Former general secretary of KHCBA, advocate G. N. Shaheen, stated that the former Chief Justice was a great man. “He was a legal luminary and best exponent of law. I he came in contact with Justice Farooqi in 1990 when he constituted Basic Human Rights (Protection) Committee. I along with GN Hagroo and HN Wanchoo were the other people who were involved in documenting human rights violations.”
“When Mufti Baha-ud-Din Farooqi was assigned the task of preparation of Hurriyat constitution, he showed utmost tolerance in accommodating the viewpoint of all the participants,” Shaheen said, adding that the “freedom struggle has everything in it, but it has not a constitutional board to resist the Indian constitutional onslaught.”
“We are fighting a freedom war, which has to be fought with wisdom and foresight. We should also remember Justice Rizvi, who has played an important role in the freedom struggle of Kashmir,” Shaheen added.
Advocate Mufti Meraj-ud-Din, a relative of Justice Farooqi, said the latter was an institution in himself. “It is true that Justice Farooqi was ditched by National Conference, but it is not he alone, but his forefathers as well who suffered at the hands of Sikhs and others on account of their honesty and integrity.”
Advocate R. A. Jan recalled Justice Farooqi’s contribution “in making of today’s top lawyers.”
“I joined Bar in late ‘70s, and it was not in those days easy for a newcomer to appear in the High Court.

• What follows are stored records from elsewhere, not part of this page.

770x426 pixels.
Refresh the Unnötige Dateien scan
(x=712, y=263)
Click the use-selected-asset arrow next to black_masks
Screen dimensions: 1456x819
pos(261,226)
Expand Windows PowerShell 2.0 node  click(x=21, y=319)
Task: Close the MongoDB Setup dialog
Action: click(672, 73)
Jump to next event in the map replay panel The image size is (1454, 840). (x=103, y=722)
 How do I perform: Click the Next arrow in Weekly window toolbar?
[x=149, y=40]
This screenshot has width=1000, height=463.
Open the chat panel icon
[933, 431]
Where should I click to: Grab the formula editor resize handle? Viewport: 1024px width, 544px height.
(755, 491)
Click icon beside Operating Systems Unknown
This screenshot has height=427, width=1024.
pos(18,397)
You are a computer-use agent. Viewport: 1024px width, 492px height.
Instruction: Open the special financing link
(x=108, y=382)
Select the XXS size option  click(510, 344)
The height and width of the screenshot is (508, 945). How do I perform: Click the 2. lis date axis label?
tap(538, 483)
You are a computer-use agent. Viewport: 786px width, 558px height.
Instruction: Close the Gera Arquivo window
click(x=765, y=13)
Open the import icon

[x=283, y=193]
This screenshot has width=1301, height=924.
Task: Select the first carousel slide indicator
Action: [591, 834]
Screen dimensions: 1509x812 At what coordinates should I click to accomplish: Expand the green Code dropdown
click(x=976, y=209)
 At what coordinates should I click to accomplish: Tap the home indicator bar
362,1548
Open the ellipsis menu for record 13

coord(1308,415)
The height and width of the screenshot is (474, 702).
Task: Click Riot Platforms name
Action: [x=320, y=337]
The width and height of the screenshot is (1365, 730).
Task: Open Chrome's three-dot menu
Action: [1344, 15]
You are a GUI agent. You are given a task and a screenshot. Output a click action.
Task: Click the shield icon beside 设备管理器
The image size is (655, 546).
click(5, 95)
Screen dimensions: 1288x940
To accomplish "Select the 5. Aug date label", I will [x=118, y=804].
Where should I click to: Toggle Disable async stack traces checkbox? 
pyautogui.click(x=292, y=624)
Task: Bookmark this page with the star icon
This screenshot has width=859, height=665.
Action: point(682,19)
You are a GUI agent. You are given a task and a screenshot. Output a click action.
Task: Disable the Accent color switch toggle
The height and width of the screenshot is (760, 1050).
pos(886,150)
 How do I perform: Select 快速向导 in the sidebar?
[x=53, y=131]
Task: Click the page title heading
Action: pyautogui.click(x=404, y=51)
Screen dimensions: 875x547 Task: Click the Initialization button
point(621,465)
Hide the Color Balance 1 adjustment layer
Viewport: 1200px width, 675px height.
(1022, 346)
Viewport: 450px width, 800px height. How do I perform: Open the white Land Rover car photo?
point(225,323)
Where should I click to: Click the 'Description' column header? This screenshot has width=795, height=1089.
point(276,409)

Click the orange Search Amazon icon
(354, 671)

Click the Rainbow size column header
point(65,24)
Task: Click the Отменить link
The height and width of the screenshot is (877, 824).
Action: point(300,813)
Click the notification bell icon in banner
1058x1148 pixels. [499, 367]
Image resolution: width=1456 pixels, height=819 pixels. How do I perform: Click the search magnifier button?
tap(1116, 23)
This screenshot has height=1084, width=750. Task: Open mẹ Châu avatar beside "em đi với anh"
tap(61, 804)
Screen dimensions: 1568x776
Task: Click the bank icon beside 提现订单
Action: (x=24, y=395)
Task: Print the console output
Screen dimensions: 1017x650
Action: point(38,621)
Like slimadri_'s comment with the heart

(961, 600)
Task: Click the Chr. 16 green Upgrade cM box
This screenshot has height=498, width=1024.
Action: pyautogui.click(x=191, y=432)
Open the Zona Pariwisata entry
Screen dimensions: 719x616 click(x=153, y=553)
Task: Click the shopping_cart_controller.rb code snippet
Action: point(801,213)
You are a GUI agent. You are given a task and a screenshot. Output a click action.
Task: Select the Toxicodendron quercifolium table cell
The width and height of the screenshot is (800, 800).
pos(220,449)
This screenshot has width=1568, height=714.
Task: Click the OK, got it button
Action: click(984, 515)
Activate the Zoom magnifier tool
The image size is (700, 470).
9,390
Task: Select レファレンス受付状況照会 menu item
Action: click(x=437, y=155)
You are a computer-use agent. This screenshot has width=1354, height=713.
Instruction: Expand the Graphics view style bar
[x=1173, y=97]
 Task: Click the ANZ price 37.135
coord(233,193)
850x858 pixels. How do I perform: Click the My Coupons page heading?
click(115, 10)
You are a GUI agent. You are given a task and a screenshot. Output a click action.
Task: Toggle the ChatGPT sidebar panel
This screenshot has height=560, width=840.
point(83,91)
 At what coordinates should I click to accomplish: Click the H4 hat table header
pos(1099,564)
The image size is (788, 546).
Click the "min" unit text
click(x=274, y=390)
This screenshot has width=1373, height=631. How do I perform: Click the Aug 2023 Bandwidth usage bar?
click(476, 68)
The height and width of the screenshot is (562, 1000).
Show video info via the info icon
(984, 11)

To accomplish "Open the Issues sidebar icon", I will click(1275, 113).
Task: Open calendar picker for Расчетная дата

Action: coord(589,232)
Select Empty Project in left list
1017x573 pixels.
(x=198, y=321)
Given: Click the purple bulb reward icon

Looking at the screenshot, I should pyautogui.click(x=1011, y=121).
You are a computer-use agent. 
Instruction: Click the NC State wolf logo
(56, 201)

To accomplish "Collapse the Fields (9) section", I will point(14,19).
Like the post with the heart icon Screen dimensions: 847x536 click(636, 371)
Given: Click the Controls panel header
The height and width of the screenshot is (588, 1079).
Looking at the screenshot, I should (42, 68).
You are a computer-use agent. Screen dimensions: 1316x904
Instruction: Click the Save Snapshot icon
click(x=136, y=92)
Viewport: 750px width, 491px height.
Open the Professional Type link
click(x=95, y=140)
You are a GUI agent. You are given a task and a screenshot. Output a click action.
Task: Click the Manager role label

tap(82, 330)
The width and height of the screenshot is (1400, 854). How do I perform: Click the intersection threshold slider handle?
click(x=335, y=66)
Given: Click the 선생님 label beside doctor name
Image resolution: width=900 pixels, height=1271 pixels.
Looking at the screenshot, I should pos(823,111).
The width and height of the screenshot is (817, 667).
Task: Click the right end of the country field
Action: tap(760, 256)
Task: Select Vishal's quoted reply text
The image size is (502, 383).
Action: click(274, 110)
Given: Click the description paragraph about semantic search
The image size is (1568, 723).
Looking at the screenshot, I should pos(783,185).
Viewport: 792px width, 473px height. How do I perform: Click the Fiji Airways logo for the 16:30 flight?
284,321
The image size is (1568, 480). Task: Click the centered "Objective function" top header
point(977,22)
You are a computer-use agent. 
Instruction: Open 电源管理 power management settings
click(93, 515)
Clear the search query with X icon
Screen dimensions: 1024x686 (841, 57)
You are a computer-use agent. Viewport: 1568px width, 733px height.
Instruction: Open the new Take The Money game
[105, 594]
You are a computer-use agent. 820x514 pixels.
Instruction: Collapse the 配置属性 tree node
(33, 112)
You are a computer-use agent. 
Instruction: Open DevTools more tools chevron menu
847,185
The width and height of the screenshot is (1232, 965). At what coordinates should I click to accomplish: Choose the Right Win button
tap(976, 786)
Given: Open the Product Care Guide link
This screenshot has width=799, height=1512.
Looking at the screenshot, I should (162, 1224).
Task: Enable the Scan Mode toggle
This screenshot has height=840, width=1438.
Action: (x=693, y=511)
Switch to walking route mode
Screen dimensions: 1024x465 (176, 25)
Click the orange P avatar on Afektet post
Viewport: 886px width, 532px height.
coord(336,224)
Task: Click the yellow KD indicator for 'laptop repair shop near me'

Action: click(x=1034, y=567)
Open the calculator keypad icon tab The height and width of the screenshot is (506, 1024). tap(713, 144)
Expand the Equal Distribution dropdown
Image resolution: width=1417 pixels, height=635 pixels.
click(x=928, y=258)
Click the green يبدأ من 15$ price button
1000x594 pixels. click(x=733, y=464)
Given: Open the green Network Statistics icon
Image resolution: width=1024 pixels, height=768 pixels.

It goes to the credit of Mufti Baha-ud-Din Farooqi, who encouraged youngsters mostly Muslims to appear in the High Court,” Jan said.
He said Justice Farooqi’s son, Mufti Showkat, also joined the Bar in those days, and thereafter a conspiracy started against Justice Farooqi which culminated in his transfer and resignation.
“After 1990, Mufti Sahab came forward and started documentation of human rights violations which were taking place in the state and thereby contributed a lot to the freedom struggle,” Jan said. He said that Kashmiri lawyers are so intelligent and brilliant that they can rub their shoulders with any lawyer of any High Court and Supreme Court of India, and the credit goes to Justice Mufti Baha-ud-Din Farooqi.
Advocate Altaf Haqani said in the death of Justice Farooqi “we have lost a great human being and a legal luminary.” He said that two months ago, Farooqi had told his son that he has got two months lease of life, and thereafter showed the place to his son where he should be buried after his death.
Former KHCBA president Nazir Ahmad Ronga said Justice Farooqi “became a target of Kashmiri Pandits who were practicing in the High Court and it is because of their intrigues that he was transferred to Sikkim.”
Earlier the lawyers abstained from work in the High Court to show their respect for the departed soul.
At the end of the meeting, the members offered ‘fateh’ for the departed soul and pledged to work hard for taking the “ongoing freedom struggle to its logical end and also try to follow the footprints of Justice Mufti Baha-ud-Din Farooqi.”